*What the exercise asks:*
Reproduce the full FAQ excerpt on toddler speech delays word for word.

It's never too late, though earlier is better for developmental speech and language delays. The brain's plasticity is highest in the first three years, which is why early intervention before age 3 matters so much. But children, adolescents, and adults all benefit from speech therapy for various conditions. If your older child was never evaluated and you have concerns, an evaluation at any age is worthwhile.

Can screen time cause a speech delay in an 18-month-old?

Heavy background TV and solo screen use are consistently tied to less parent-child talk, which does affect language development. The AAP recommends avoiding screen media for children under 18 months except video chat. It's not that screens directly damage language; it's that passive screen time replaces the back-and-forth conversation that builds it. Co-viewing with an engaged adult narrows the gap significantly.

What questions should I ask at my 18-month well-child visit?

Ask your pediatrician to document how many words your child says, whether they completed a validated developmental screening, and whether they'll do the M-CHAT-R/F autism screen. If there's any concern, ask for a referral to a speech-language pathologist and ask how to contact your state's early intervention program. Don't leave without a clear plan if your gut says something is off.

Does health insurance cover speech therapy for an 18-month-old?

[Pixel coordinate grounding data]

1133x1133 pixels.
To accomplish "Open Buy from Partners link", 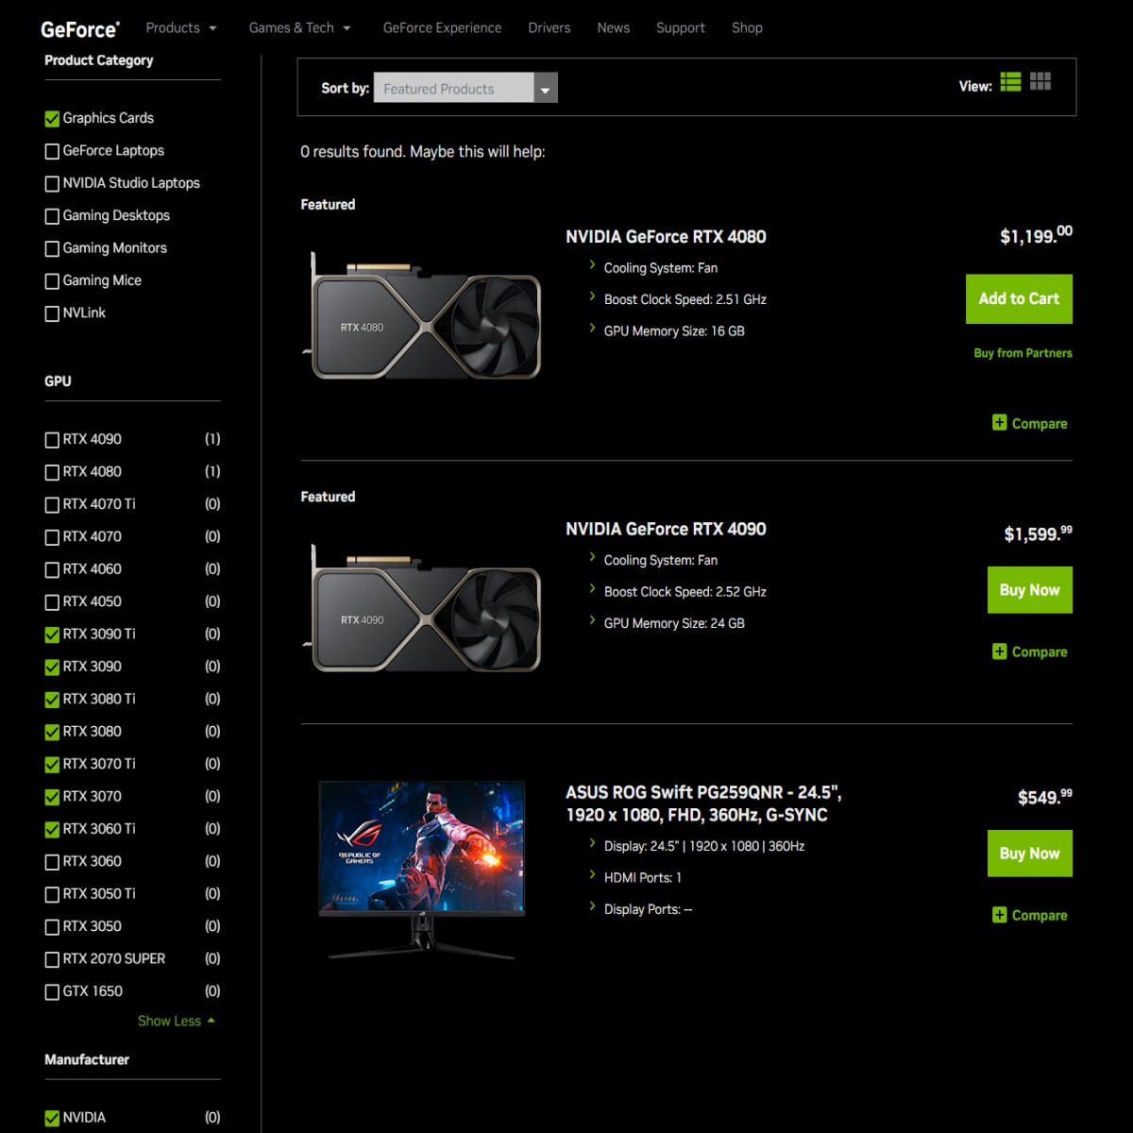I will [1022, 353].
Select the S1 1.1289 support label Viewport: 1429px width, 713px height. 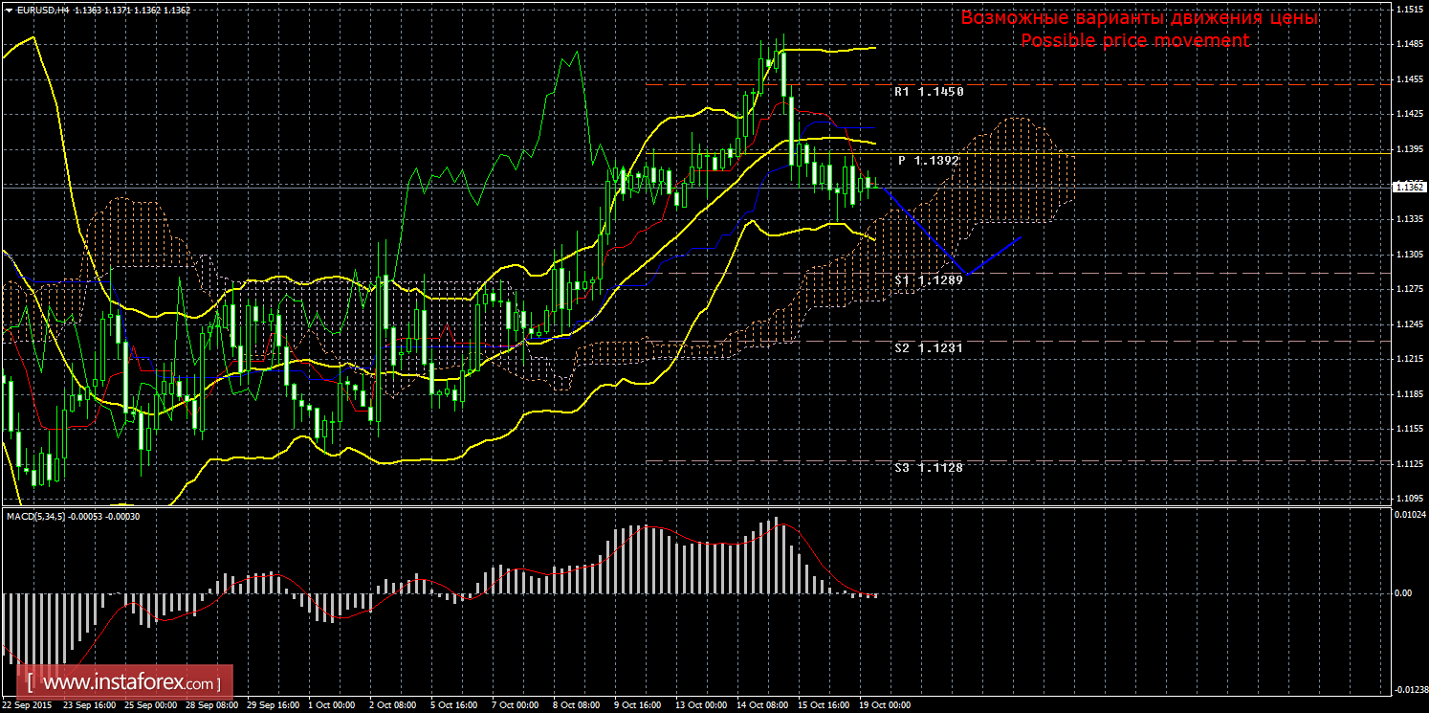(928, 280)
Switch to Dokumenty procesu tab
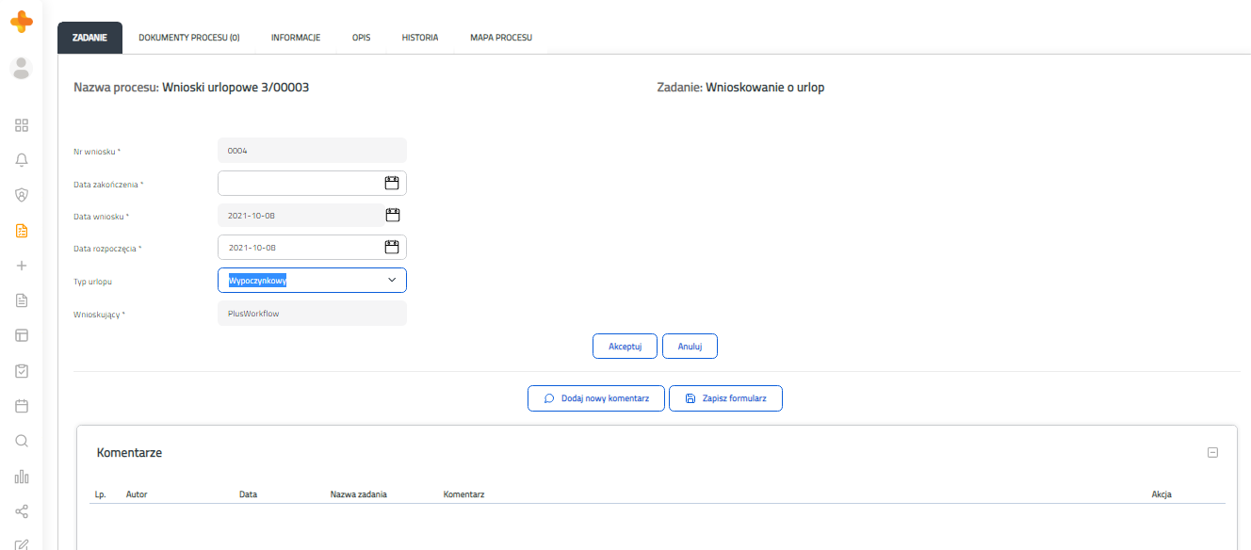Viewport: 1251px width, 550px height. pos(189,38)
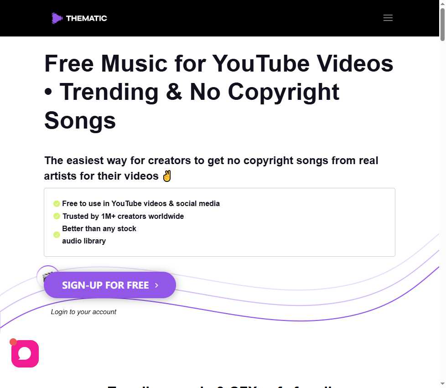Open the hamburger navigation menu
The height and width of the screenshot is (388, 446).
[388, 18]
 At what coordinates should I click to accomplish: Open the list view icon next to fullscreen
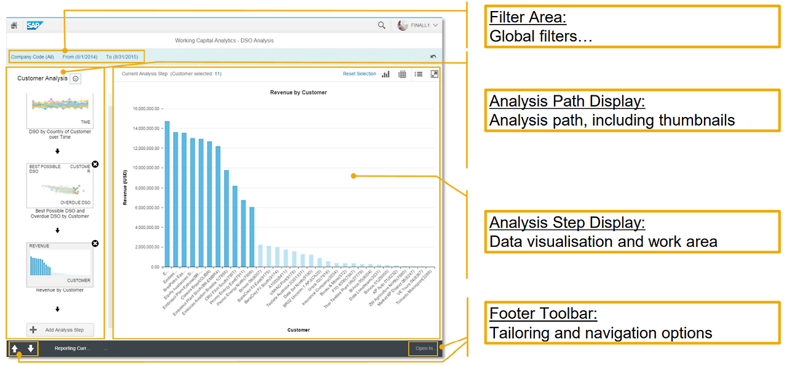tap(419, 74)
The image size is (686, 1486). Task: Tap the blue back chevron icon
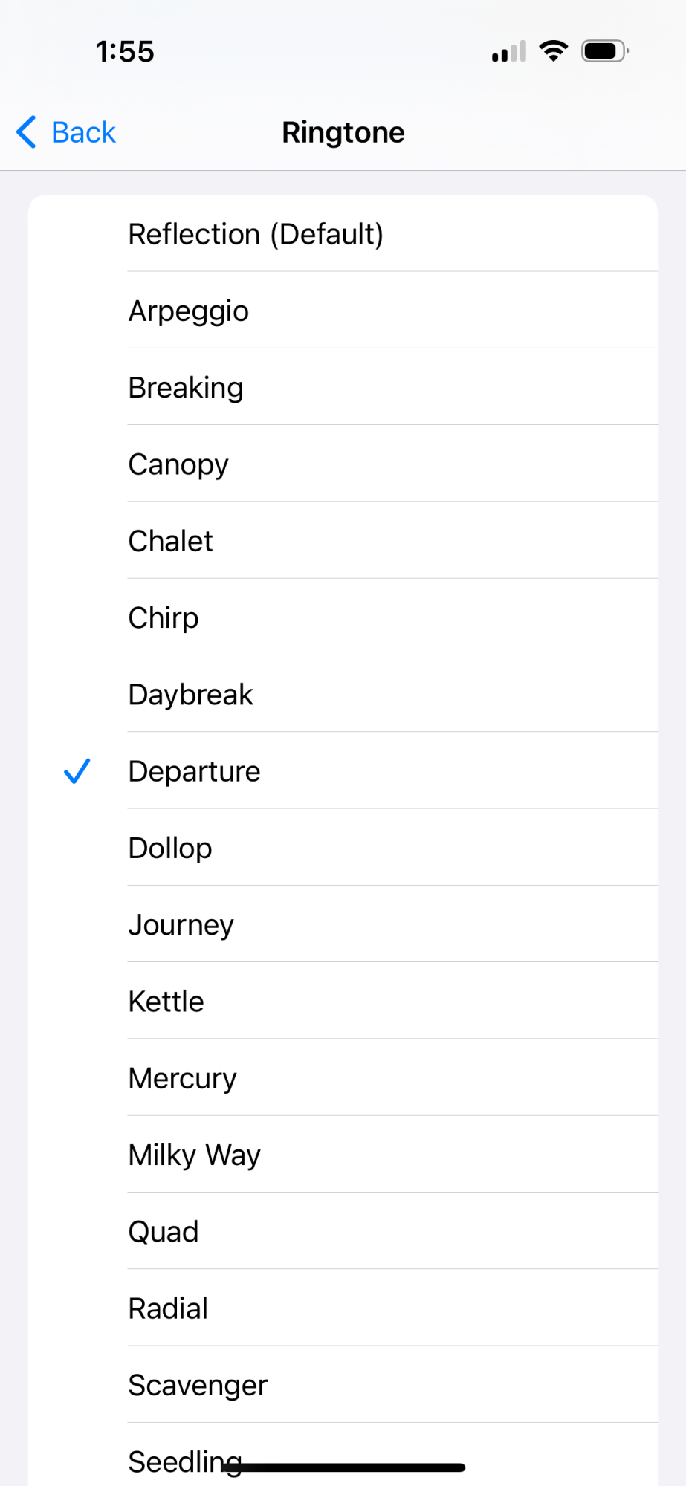pos(27,132)
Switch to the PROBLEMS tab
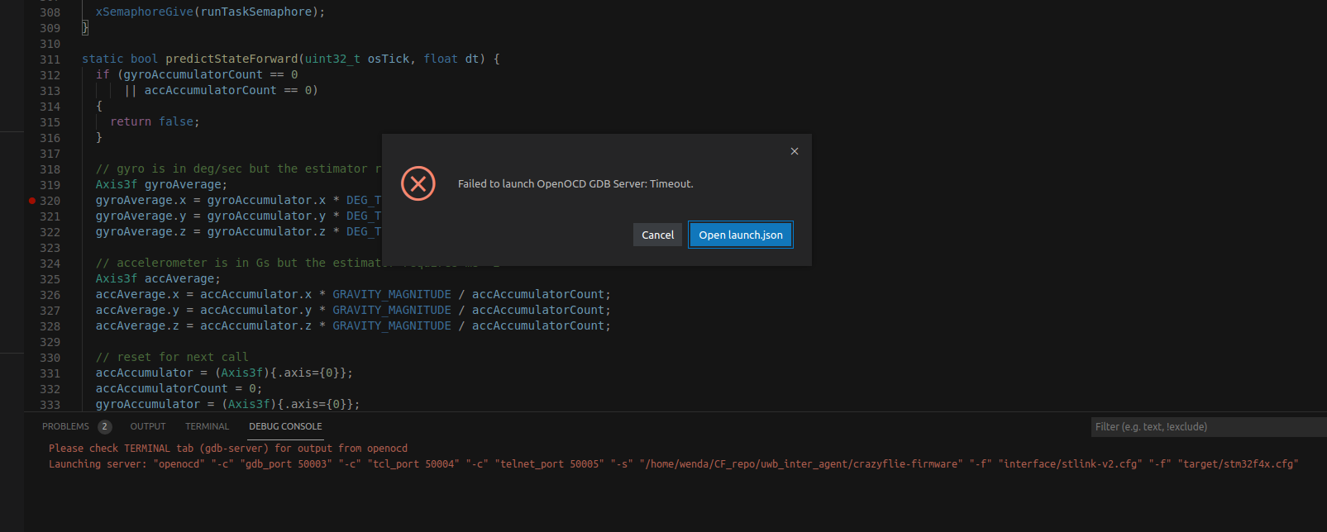 pyautogui.click(x=65, y=426)
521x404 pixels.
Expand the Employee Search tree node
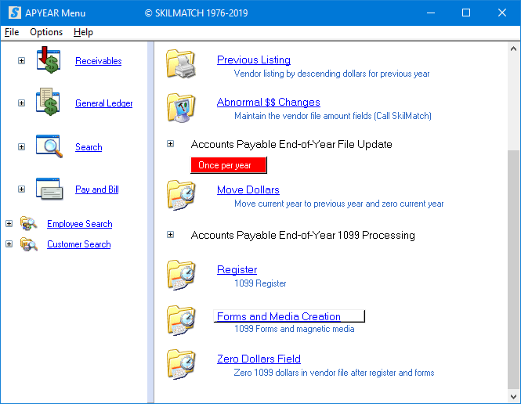[9, 224]
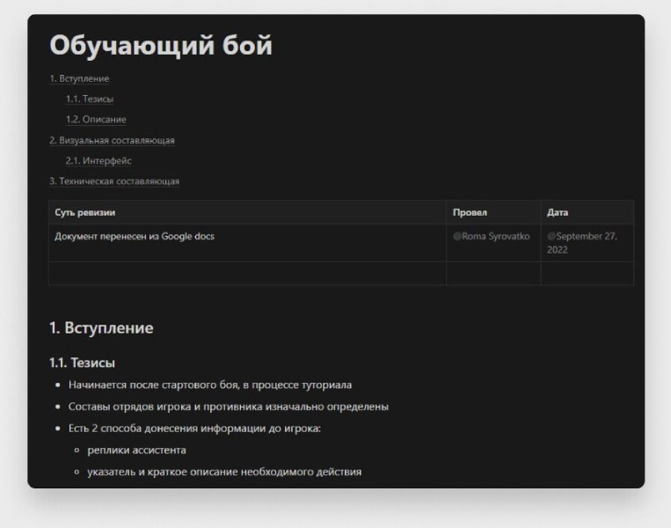This screenshot has height=528, width=671.
Task: Go to the "1.2. Описание" contents link
Action: (x=96, y=120)
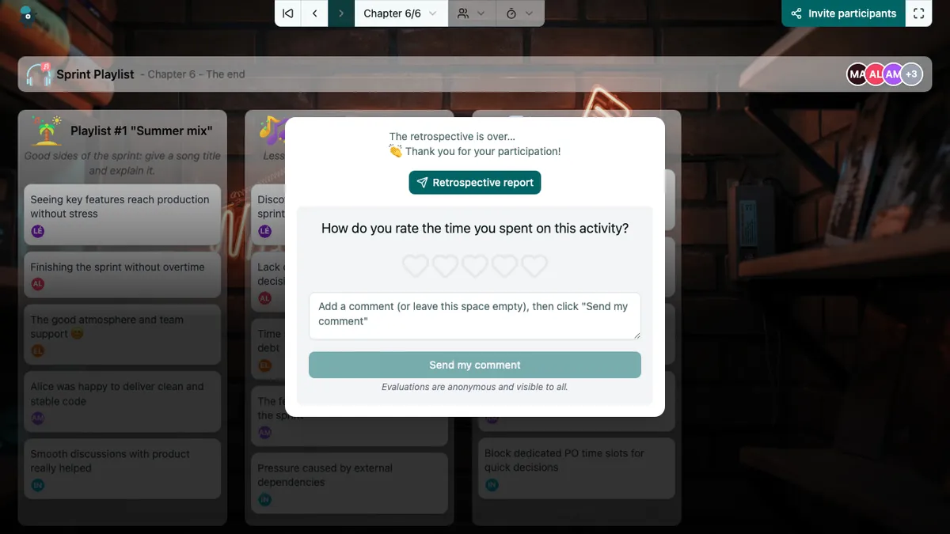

*Expected output:*
It's never too late, though earlier is better for developmental speech and language delays. The brain's plasticity is highest in the first three years, which is why early intervention before age 3 matters so much. But children, adolescents, and adults all benefit from speech therapy for various conditions. If your older child was never evaluated and you have concerns, an evaluation at any age is worthwhile.

Can screen time cause a speech delay in an 18-month-old?

Heavy background TV and solo screen use are consistently tied to less parent-child talk, which does affect language development. The AAP recommends avoiding screen media for children under 18 months except video chat. It's not that screens directly damage language; it's that passive screen time replaces the back-and-forth conversation that builds it. Co-viewing with an engaged adult narrows the gap significantly.

What questions should I ask at my 18-month well-child visit?

Ask your pediatrician to document how many words your child says, whether they completed a validated developmental screening, and whether they'll do the M-CHAT-R/F autism screen. If there's any concern, ask for a referral to a speech-language pathologist and ask how to contact your state's early intervention program. Don't leave without a clear plan if your gut says something is off.

Does health insurance cover speech therapy for an 18-month-old?